Abstract
Background. B-cell lymphoma 2 (Bcl-2) is a member of the anti-apoptotic Bcl-2 family. Sensitivity to pharmaceutical disruption of Bcl-2 BH3 domain interactions with pro-apoptotic proteins characterizes diseases overtly responsive to this treatment. To date, clinical trials with the first generation Bcl-2 inhibitor, venetoclax, have shown single agent or combination activity in a variety of B-cell malignancies (chronic lymphocytic leukemia (CLL)/small lymphocytic lymphoma (SLL), select Non-Hodgkin's lymphoma subtypes, multiple myeloma) and myeloid diseases (acute myeloid leukemia). To mitigate the hematologic effects, immune suppression and drug-drug interactions (CYP3A4) observed with venetoclax, we developed lonitoclax, a structurally unique chemotype with a shorter half-life, high selectivity to Bcl-2and reduced P4503A4 inhibition. Lonitoclax has demonstrated monotherapy activity in pre-clinical models, as well as synergistic activity when combined with azacytidine, FLT3 and menin inhibitors in AML xenograft models. Unlike venetoclax, lonitoclax had minimal immunosuppressive activity on B cells, CD8 T cells, and NK cells in preclinical models1of AML To optimize effective transition of lonitoclax to patients with several types of blood cancers, we developed a novel plasma apoptosis assay (PAA) utilizing ex vivo CLL cells to assess the efficacious free drug plasma exposure of lonitoclax in a Phase 1 healthy volunteer study. Application of healthy volunteer studies with agents having a broad therapeutic index such as Ionitoclax offer the opportunity to de-risk therapeutics early and begin administration of the agent in the subsequent cancer clinical trial at a dose where on target effect is expected.
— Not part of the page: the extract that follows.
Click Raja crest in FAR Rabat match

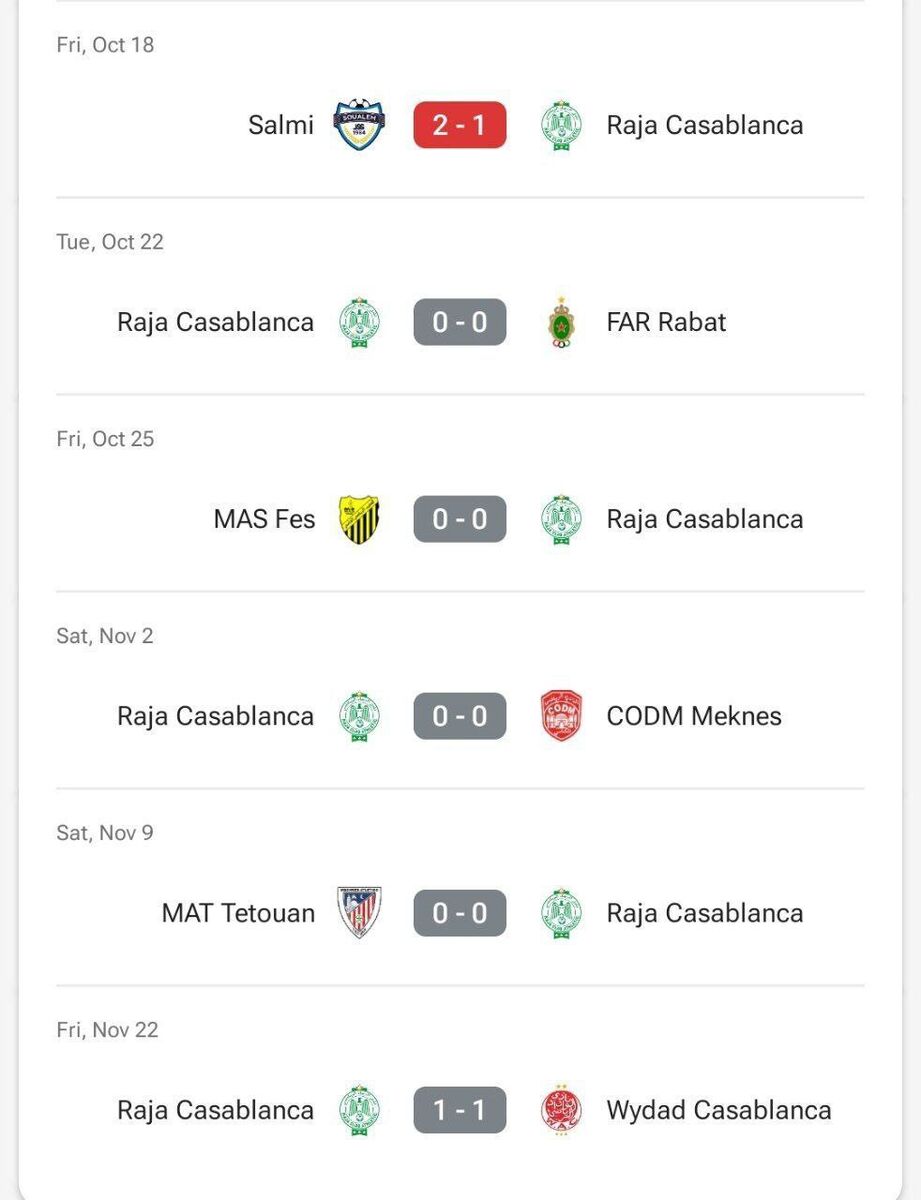pyautogui.click(x=359, y=322)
Methods We performed single-center, prospective, randomized, double-blind placebo-controlled study of lonitoclax. Lonitoclax (n=6/cohort) or placebo (n=2/cohort) was administered orally as a single dose to healthy adult participants. This interim analysis focuses on the 8 single ascending dose (SAD) cohorts (100, 200, 400 mg, 800 mg, 400 mg with food, 400 mg BID, 200 mg with DDI, and 400 mg with PPI). The primary objective of this trial was pharmacokinetic (PK) evaluation of lonitoclax; secondary objective was safety, and the exploratory objective was pharmacodynamics (immune cell changes over time and PAA). The PAA was performed by taking plasma from patients at corresponding PK time points, adding this ex vivo to human CLL cells, and measuring apoptosis by caspase 3 activity or annexin-V/PI after 4-hour exposure. Plasma derived from venetoclax treated patients with this assay demonstrated reproducible apoptosis.
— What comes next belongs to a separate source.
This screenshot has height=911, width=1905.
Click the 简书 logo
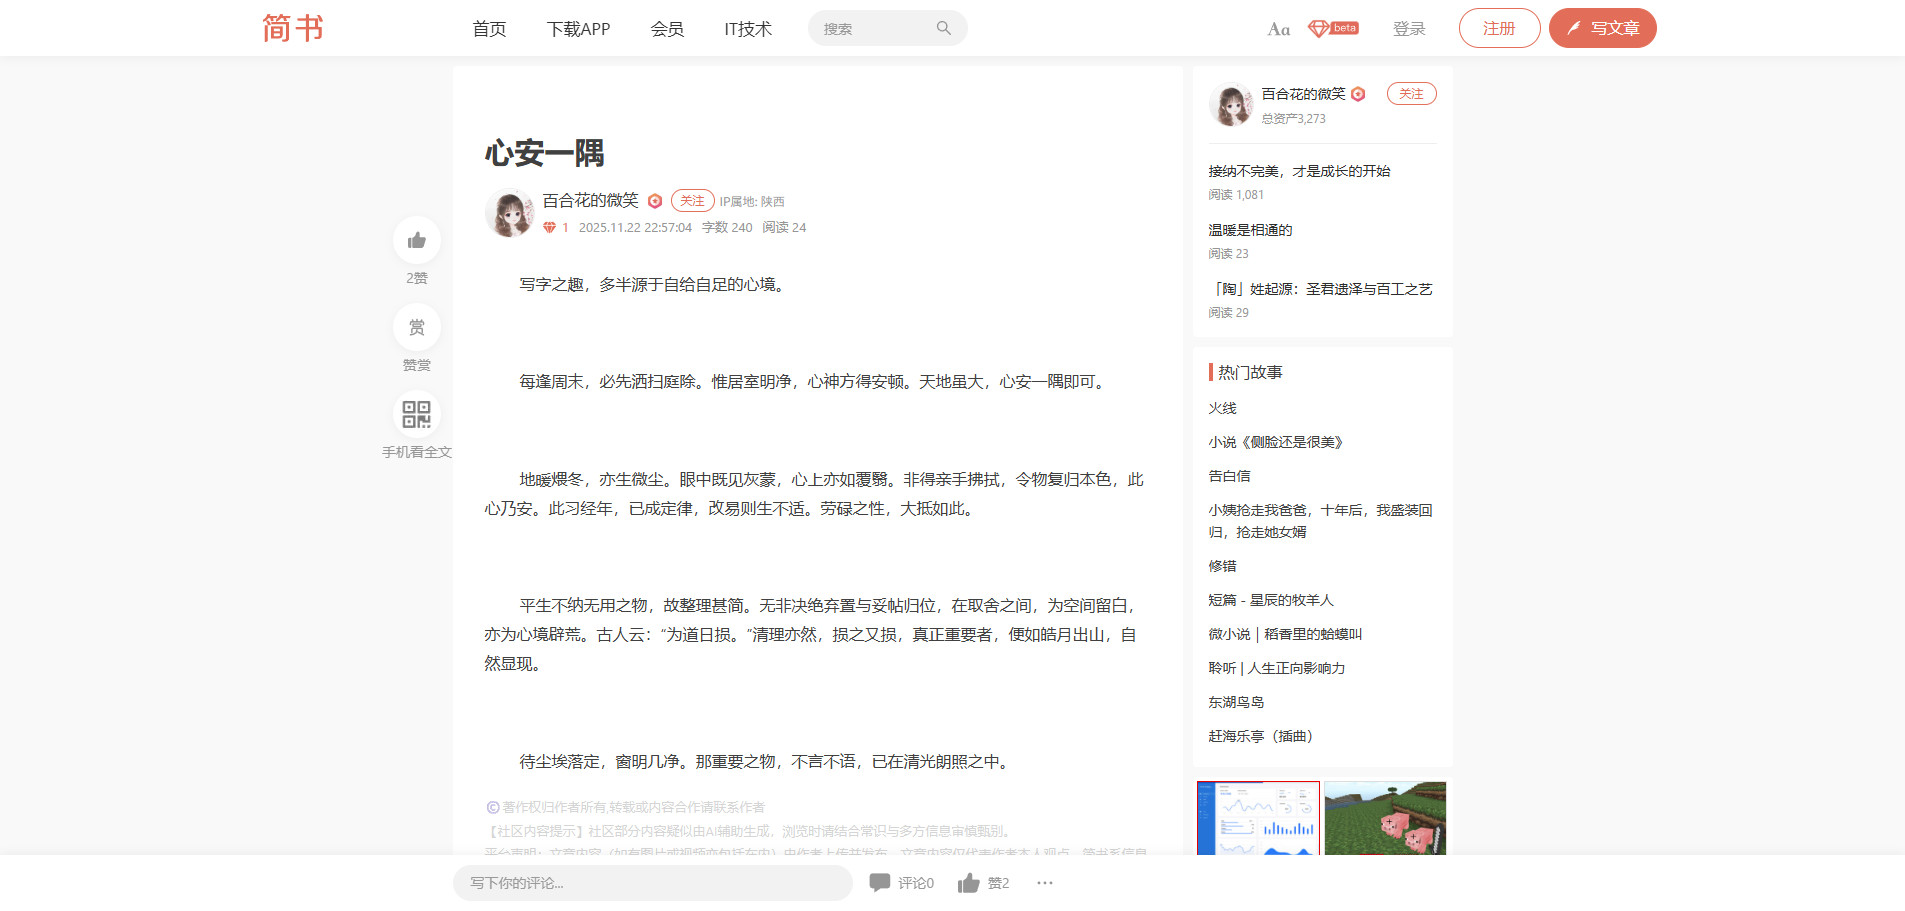point(293,28)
Results. A total of 48 healthy subjects has been treated to date in the trial in 8 cohorts (100, 200, 400 mg, 800 mg, 400 mg BID, 400 mg with food, 200 mg with DDI, and 400 mg with PPI). Lonitoclax was well tolerated with no significant treatment-related safety signals reported in any of the 8 SAD cohorts. The PK of lonitoclax was linear with mean plasma exposure (AUC0-inf) values that increased proportionally with dose escalation. There was a rapid absorption with a Tmax at 2 hours and a half-life of approximately 9-10 hours. Target engagement of Bcl-2 in healthy human subjects was confirmed using an ex vivo PAA towards CLL cells in a Cmax-driven manner in a dose-dependent fashion. For cohorts 1 and 2 rapid activation of caspase occurred at 2 hours and was diminished by 6 hours and at the higher cohort's caspase activation persisted from 2 to 6 hours which is consistent with the short half-life of lonitoclax. There was no change in normal B-cells, CD8 T-cells or NK cells with lonitoclax treatment. Pharmacokinetic AUC0-inf was increased (3.5-fold) with food but minimally influenced by itraconazole (+3%) or PPI administration (-27%).
Conclusion. Lonitoclax demonstrates favorable PK and safety profiles when administered orally as a single dose of up to 800 mg, with dose-proportional increases in systemic exposure, food but not DDI or PPI effect, target engagement using the novel PAA, and no treatment-related adverse events. By using the PAA to demonstrate therapeutic exposures, the phase 1B study in R/R CLL patients was initiated with expectations that clinical activity could be observed at the first dose level.